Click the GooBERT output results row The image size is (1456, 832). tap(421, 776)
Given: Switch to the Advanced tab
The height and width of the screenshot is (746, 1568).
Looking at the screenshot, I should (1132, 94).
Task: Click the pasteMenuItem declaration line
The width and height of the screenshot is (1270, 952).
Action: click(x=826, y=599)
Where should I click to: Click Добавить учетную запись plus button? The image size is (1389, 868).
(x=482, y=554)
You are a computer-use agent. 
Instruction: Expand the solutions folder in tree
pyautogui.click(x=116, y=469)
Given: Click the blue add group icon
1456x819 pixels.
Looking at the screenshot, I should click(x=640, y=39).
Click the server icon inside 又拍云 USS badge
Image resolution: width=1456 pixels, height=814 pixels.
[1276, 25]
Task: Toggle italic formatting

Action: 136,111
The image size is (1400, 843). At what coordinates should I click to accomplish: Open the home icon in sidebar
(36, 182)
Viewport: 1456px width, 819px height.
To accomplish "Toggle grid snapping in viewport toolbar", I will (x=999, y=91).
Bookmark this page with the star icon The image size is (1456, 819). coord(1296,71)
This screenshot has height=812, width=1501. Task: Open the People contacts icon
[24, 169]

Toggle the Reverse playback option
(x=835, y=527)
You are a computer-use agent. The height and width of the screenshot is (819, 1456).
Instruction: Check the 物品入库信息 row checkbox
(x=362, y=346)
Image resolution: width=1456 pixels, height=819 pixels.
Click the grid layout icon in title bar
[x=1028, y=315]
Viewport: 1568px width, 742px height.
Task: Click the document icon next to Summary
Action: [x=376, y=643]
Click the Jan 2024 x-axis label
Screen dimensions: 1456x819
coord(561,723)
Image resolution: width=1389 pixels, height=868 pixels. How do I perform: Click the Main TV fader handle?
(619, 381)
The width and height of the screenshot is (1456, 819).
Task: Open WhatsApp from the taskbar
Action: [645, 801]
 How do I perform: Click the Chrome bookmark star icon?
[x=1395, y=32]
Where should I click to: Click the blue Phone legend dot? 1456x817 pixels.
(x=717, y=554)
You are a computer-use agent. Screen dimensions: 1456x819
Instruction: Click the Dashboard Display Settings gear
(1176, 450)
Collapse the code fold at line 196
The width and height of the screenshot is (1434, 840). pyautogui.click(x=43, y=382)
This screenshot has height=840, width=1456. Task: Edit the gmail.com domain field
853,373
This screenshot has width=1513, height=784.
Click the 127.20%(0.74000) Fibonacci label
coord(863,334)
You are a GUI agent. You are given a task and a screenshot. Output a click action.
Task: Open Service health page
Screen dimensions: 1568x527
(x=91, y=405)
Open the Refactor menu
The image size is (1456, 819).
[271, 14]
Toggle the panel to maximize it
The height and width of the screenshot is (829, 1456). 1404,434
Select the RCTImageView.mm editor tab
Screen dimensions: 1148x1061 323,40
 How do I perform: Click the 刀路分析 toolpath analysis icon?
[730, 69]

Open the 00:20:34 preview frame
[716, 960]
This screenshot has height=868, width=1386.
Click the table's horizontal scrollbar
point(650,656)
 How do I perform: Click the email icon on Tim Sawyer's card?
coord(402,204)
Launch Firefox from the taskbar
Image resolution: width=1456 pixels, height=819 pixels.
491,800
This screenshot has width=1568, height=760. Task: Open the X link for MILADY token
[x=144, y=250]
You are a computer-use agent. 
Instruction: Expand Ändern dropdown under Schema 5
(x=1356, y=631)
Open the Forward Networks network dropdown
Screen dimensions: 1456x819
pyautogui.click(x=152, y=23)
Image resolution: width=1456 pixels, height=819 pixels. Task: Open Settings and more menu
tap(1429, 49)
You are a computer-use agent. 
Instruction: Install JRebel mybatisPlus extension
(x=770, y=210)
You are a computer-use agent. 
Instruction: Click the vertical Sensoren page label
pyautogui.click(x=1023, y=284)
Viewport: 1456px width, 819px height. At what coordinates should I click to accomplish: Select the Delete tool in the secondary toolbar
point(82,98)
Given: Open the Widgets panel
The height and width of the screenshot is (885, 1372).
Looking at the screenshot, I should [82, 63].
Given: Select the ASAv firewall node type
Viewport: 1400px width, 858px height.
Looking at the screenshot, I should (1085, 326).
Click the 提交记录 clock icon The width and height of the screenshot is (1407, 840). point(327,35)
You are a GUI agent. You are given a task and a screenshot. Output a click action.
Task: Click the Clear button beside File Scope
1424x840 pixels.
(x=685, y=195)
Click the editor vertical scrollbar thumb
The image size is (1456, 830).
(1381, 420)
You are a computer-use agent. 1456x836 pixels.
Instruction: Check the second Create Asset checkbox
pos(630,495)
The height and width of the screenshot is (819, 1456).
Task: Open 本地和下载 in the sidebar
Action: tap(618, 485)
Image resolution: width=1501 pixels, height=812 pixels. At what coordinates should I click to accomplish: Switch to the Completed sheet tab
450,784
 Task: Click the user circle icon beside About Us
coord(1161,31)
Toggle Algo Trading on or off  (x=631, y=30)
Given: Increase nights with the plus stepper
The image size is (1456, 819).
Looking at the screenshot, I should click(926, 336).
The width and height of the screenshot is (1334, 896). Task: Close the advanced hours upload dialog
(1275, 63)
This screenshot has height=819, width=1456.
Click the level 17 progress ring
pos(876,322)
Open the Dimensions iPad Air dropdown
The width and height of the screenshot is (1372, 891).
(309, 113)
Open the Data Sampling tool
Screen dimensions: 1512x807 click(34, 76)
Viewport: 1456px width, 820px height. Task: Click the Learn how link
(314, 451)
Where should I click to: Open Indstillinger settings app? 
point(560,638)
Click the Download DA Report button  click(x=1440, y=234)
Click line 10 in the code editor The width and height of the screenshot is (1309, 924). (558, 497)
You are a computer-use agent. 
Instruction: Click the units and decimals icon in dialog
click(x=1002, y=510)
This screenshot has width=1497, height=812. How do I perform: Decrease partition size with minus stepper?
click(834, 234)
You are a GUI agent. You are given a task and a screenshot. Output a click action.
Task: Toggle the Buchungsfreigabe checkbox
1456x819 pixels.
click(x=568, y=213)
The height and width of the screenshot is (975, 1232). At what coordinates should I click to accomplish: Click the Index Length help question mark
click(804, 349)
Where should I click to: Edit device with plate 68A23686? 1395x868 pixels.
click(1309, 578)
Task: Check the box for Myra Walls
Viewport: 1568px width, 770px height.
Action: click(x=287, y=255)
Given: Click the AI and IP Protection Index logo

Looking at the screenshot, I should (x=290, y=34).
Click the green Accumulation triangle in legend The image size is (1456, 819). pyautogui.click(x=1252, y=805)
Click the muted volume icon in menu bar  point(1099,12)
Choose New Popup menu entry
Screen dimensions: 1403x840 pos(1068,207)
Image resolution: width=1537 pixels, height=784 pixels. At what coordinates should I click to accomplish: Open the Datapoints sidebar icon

^^^^^^^^

* YOUR GOAL *
Give back each line above exactly as written.

* EXERCISE ANSWER *
Click the GooBERT output results row The image size is (1456, 832). tap(421, 776)
Given: Switch to the Advanced tab
The height and width of the screenshot is (746, 1568).
Looking at the screenshot, I should (1132, 94).
Task: Click the pasteMenuItem declaration line
The width and height of the screenshot is (1270, 952).
Action: click(x=826, y=599)
Where should I click to: Click Добавить учетную запись plus button? The image size is (1389, 868).
(x=482, y=554)
You are a computer-use agent. 
Instruction: Expand the solutions folder in tree
pyautogui.click(x=116, y=469)
Given: Click the blue add group icon
1456x819 pixels.
Looking at the screenshot, I should click(x=640, y=39).
Click the server icon inside 又拍云 USS badge
Image resolution: width=1456 pixels, height=814 pixels.
[1276, 25]
Task: Toggle italic formatting

Action: 136,111
The image size is (1400, 843). At what coordinates should I click to accomplish: Open the home icon in sidebar
(36, 182)
Viewport: 1456px width, 819px height.
To accomplish "Toggle grid snapping in viewport toolbar", I will (x=999, y=91).
Bookmark this page with the star icon The image size is (1456, 819). coord(1296,71)
This screenshot has height=812, width=1501. Task: Open the People contacts icon
[24, 169]

Toggle the Reverse playback option
(x=835, y=527)
You are a computer-use agent. The height and width of the screenshot is (819, 1456).
Instruction: Check the 物品入库信息 row checkbox
(x=362, y=346)
Image resolution: width=1456 pixels, height=819 pixels.
Click the grid layout icon in title bar
[x=1028, y=315]
Viewport: 1568px width, 742px height.
Task: Click the document icon next to Summary
Action: [x=376, y=643]
Click the Jan 2024 x-axis label
Screen dimensions: 1456x819
coord(561,723)
Image resolution: width=1389 pixels, height=868 pixels. How do I perform: Click the Main TV fader handle?
(619, 381)
The width and height of the screenshot is (1456, 819).
Task: Open WhatsApp from the taskbar
Action: [645, 801]
 How do I perform: Click the Chrome bookmark star icon?
[x=1395, y=32]
Where should I click to: Click the blue Phone legend dot? 1456x817 pixels.
(x=717, y=554)
You are a computer-use agent. Screen dimensions: 1456x819
Instruction: Click the Dashboard Display Settings gear
(1176, 450)
Collapse the code fold at line 196
The width and height of the screenshot is (1434, 840). pyautogui.click(x=43, y=382)
This screenshot has height=840, width=1456. Task: Edit the gmail.com domain field
853,373
This screenshot has width=1513, height=784.
Click the 127.20%(0.74000) Fibonacci label
coord(863,334)
You are a GUI agent. You are given a task and a screenshot. Output a click action.
Task: Open Service health page
Screen dimensions: 1568x527
(x=91, y=405)
Open the Refactor menu
The image size is (1456, 819).
[271, 14]
Toggle the panel to maximize it
The height and width of the screenshot is (829, 1456). 1404,434
Select the RCTImageView.mm editor tab
Screen dimensions: 1148x1061 323,40
 How do I perform: Click the 刀路分析 toolpath analysis icon?
[730, 69]

Open the 00:20:34 preview frame
[716, 960]
This screenshot has height=868, width=1386.
Click the table's horizontal scrollbar
point(650,656)
 How do I perform: Click the email icon on Tim Sawyer's card?
coord(402,204)
Launch Firefox from the taskbar
Image resolution: width=1456 pixels, height=819 pixels.
491,800
This screenshot has width=1568, height=760. Task: Open the X link for MILADY token
[x=144, y=250]
You are a computer-use agent. 
Instruction: Expand Ändern dropdown under Schema 5
(x=1356, y=631)
Open the Forward Networks network dropdown
Screen dimensions: 1456x819
pyautogui.click(x=152, y=23)
Image resolution: width=1456 pixels, height=819 pixels. Task: Open Settings and more menu
tap(1429, 49)
You are a computer-use agent. 
Instruction: Install JRebel mybatisPlus extension
(x=770, y=210)
You are a computer-use agent. 
Instruction: Click the vertical Sensoren page label
pyautogui.click(x=1023, y=284)
Viewport: 1456px width, 819px height. At what coordinates should I click to accomplish: Select the Delete tool in the secondary toolbar
point(82,98)
Given: Open the Widgets panel
The height and width of the screenshot is (885, 1372).
Looking at the screenshot, I should [82, 63].
Given: Select the ASAv firewall node type
Viewport: 1400px width, 858px height.
Looking at the screenshot, I should (1085, 326).
Click the 提交记录 clock icon The width and height of the screenshot is (1407, 840). point(327,35)
You are a GUI agent. You are given a task and a screenshot. Output a click action.
Task: Click the Clear button beside File Scope
1424x840 pixels.
(x=685, y=195)
Click the editor vertical scrollbar thumb
The image size is (1456, 830).
(1381, 420)
You are a computer-use agent. 1456x836 pixels.
Instruction: Check the second Create Asset checkbox
pos(630,495)
The height and width of the screenshot is (819, 1456).
Task: Open 本地和下载 in the sidebar
Action: tap(618, 485)
Image resolution: width=1501 pixels, height=812 pixels. At what coordinates should I click to accomplish: Switch to the Completed sheet tab
450,784
 Task: Click the user circle icon beside About Us
coord(1161,31)
Toggle Algo Trading on or off  (x=631, y=30)
Given: Increase nights with the plus stepper
The image size is (1456, 819).
Looking at the screenshot, I should click(926, 336).
The width and height of the screenshot is (1334, 896). Task: Close the advanced hours upload dialog
(1275, 63)
This screenshot has height=819, width=1456.
Click the level 17 progress ring
pos(876,322)
Open the Dimensions iPad Air dropdown
The width and height of the screenshot is (1372, 891).
(309, 113)
Open the Data Sampling tool
Screen dimensions: 1512x807 click(34, 76)
Viewport: 1456px width, 820px height. Task: Click the Learn how link
(314, 451)
Where should I click to: Open Indstillinger settings app? 
point(560,638)
Click the Download DA Report button  click(x=1440, y=234)
Click line 10 in the code editor The width and height of the screenshot is (1309, 924). (558, 497)
You are a computer-use agent. 
Instruction: Click the units and decimals icon in dialog
click(x=1002, y=510)
This screenshot has width=1497, height=812. How do I perform: Decrease partition size with minus stepper?
click(834, 234)
You are a GUI agent. You are given a task and a screenshot. Output a click action.
Task: Toggle the Buchungsfreigabe checkbox
1456x819 pixels.
click(x=568, y=213)
The height and width of the screenshot is (975, 1232). At what coordinates should I click to accomplish: Click the Index Length help question mark
click(804, 349)
Where should I click to: Edit device with plate 68A23686? 1395x868 pixels.
click(1309, 578)
Task: Check the box for Myra Walls
Viewport: 1568px width, 770px height.
Action: click(x=287, y=255)
Given: Click the AI and IP Protection Index logo

Looking at the screenshot, I should (x=290, y=34).
Click the green Accumulation triangle in legend The image size is (1456, 819). pyautogui.click(x=1252, y=805)
Click the muted volume icon in menu bar  point(1099,12)
Choose New Popup menu entry
Screen dimensions: 1403x840 pos(1068,207)
Image resolution: width=1537 pixels, height=784 pixels. At what coordinates should I click to accomplish: Open the Datapoints sidebar icon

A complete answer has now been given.